Step 6: Define the Predictive Distribution#

\[ p(f_*|x_*,X,y) = \int p(f_*|x_*,w) p(w|X,y) \, dw \]
\[ = \mathcal{N}\left( \frac{1}{\sigma^2_n} x_*^\top A^{-1} Xy, x_*^\top A^{-1} x_* \right) \]
def predict(X_train, y_train, X_test, sigma_n, Sigma_p):
    w_bar, A = posterior(X_train, y_train, sigma_n, Sigma_p)
    y_pred = X_test @ w_bar
    pred_var = np.diag(X_test @ np.linalg.inv(A) @ X_test.T)
    return y_pred, pred_var

Weight-space View : Nonlinear model#

As discussed in the Linearization section of the Pattern Recognition course under Regression (Linearization), we use the feature space \(\phi\) defined as the Transformed Feature Space: \(\phi(x) = [1, x, x^2, \ldots, x^k]\). This technique linearizes the problem, allowing us to continue using a linear model as explained in the above section.

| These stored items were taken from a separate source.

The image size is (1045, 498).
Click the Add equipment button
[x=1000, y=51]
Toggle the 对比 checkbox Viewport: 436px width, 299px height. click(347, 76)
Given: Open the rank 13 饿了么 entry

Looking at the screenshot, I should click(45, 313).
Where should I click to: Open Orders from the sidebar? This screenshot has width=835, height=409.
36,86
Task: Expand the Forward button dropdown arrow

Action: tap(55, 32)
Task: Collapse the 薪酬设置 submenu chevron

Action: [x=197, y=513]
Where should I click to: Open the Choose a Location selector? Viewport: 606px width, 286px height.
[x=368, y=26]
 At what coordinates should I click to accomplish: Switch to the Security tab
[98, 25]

Remember: Polynomial Linearization: Understanding and Application

Polynomial regression is a form of linear regression where the relationship between the independent variable \( x \) and the dependent variable \( y \) is modeled as an \( n \)-degree polynomial. Despite its non-linear appearance, polynomial regression is treated as a linear regression problem by transforming the feature space.

Key Concepts#

Polynomial Features:

  • Polynomial regression extends linear regression by including polynomial terms of the features.

  • For example, in a quadratic polynomial regression, the model can be expressed as:

    \[ y = \beta_0 + \beta_1 x + \beta_2 x^2 + \epsilon \]
  • For a cubic polynomial regression, it becomes:

    \[ y = \beta_0 + \beta_1 x + \beta_2 x^2 + \beta_3 x^3 + \epsilon \]
  • By creating polynomial features, the regression model learns more complex relationships.

Linearization:

  • Polynomial regression is a linear model in terms of the coefficients \(\beta\).

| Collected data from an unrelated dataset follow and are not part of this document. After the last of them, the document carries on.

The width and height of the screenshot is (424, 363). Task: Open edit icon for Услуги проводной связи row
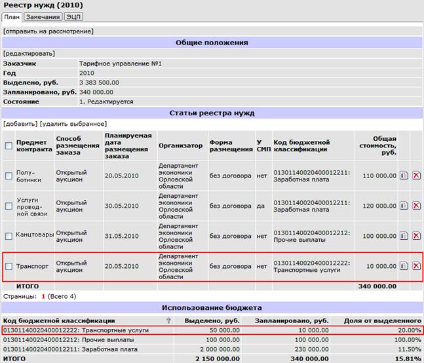[404, 206]
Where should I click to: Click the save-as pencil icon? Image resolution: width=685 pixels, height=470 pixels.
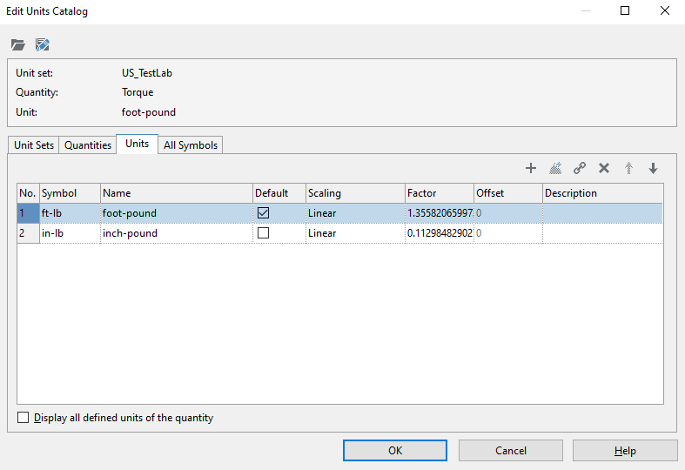tap(42, 44)
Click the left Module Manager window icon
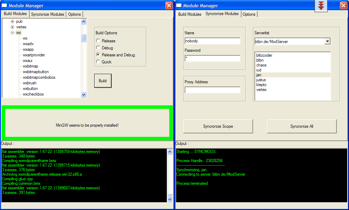The width and height of the screenshot is (349, 210). (x=5, y=5)
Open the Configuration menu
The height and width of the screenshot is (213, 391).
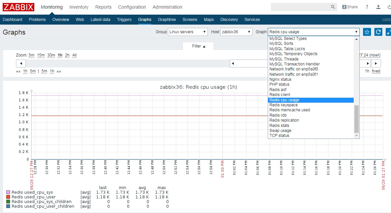(132, 7)
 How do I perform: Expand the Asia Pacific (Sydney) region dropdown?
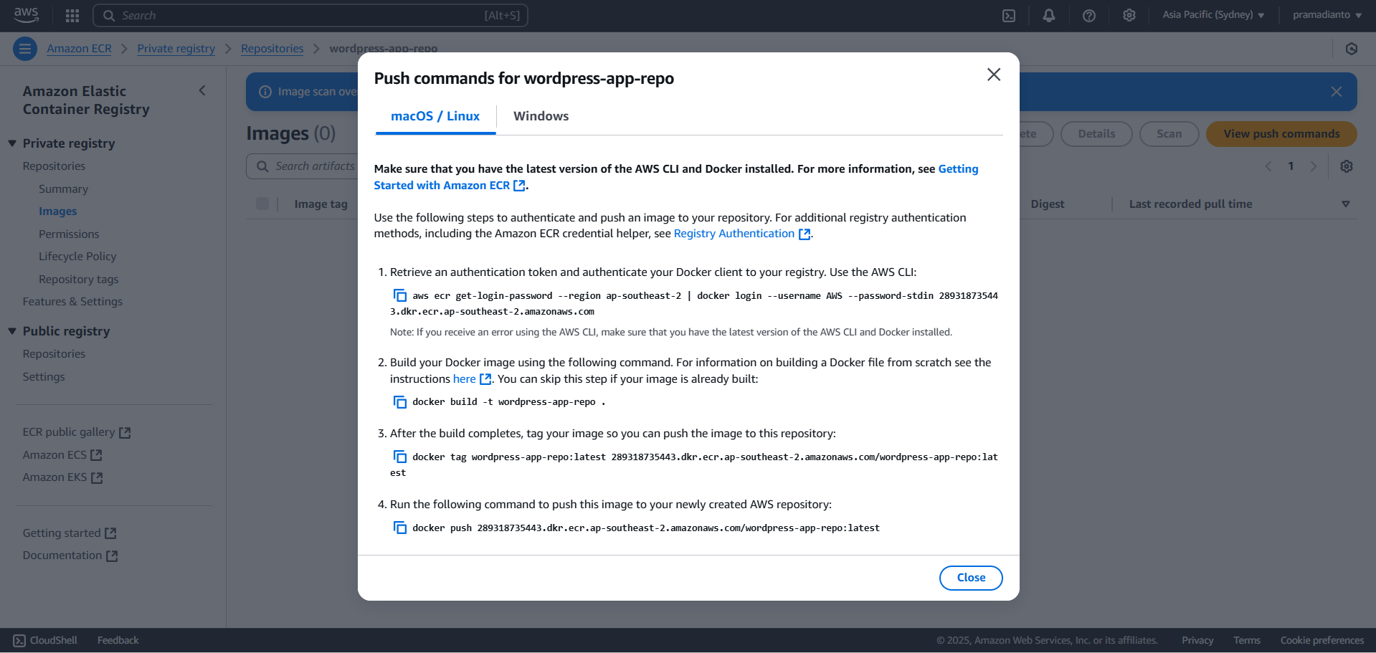[x=1213, y=15]
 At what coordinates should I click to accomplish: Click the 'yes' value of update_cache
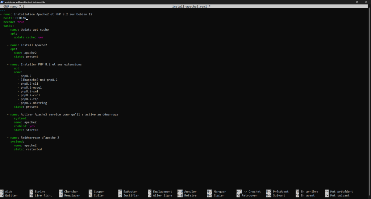tap(41, 37)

  • Although the features themselves are non-linear (e.g., \(x^2\) or \(x^3\)), the relationship between the transformed features and the target variable \(y\) remains linear.

Feature Transformation:

  • To handle polynomial regression, we transform the original feature vector \( x \) into a higher-dimensional feature space.

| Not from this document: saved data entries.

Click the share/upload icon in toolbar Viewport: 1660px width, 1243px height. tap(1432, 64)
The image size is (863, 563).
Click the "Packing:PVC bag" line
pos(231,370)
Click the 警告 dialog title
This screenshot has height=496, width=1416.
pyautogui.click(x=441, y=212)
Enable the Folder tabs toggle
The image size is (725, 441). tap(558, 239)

  • For a cubic polynomial, the feature vector \( x \) is transformed as follows:

    \[\begin{split} \phi(x) = \begin{bmatrix} x^3 \\ x^2 \\ x \\ 1 \end{bmatrix} \end{split}\]
  • This transformation allows us to apply linear regression methods to the polynomial feature space.

Practical Application#

Data Preparation:

  • Convert the original feature vector \( x \) into the polynomial feature space.

  • For example, for a cubic polynomial, use the transformation:

    def polynomial_features(x):
        return np.hstack([x**3, x**2, x, np.ones_like(x)])
    

Regression Model:

  • The regression model can be applied to these polynomial features just like linear regression.

  • The regression coefficients are estimated based on these transformed features, and predictions are made in the same feature space.

Example Code:

  • Here’s how you can apply polynomial features and perform linear regression:

import numpy as np
import matplotlib.pyplot as plt

# Generate synthetic data
np.random.seed(0)
x = np.linspace(-3, 3, 100).reshape(-1, 1)  # Ensure x is a column vector
y =  2 + 3 * x + 2 * x**2 + np.random.normal(0, 2, (x.shape[0],1))  # y as a 1D array
#2 * x**2 - 3 * x + 5
# Introduce outliers
n_outliers = 10
outlier_indices = np.arange(0, len(x), len(x) // n_outliers)
y = y.flatten()  # Convert y to 1D
y[outlier_indices] += 120 * (np.random.rand(len(outlier_indices)) - 0.5)

# Polynomial features transformation
def polynomial_features(x):
    return np.hstack([x*x*x, x**2, x, np.ones_like(x)])

# Linear model
def linear_model(X, w):
    return X @ w

# Posterior
def posterior(X, y, sigma_n, Sigma_p):
    y = y.reshape(-1, 1)  # Ensure y is a column vector
    A = (1 / sigma_n ** 2) * (X.T @ X) + np.linalg.inv(Sigma_p)
    w_bar = np.linalg.inv(A) @ (X.T @ y)  # No need to multiply by (1 / sigma_n ** 2) here
    return w_bar, A

# Predictive distribution
def predict(X_train, y_train, X_test, sigma_n, Sigma_p):
    w_bar, A = posterior(X_train, y_train, sigma_n, Sigma_p)
    y_pred = X_test @ w_bar
    # Calculate predictive variance for each test point
    pred_var = np.array([X_test[i, :] @ np.linalg.inv(A) @ X_test[i, :].T for i in range(X_test.shape[0])])
    return y_pred.flatten(), pred_var.flatten()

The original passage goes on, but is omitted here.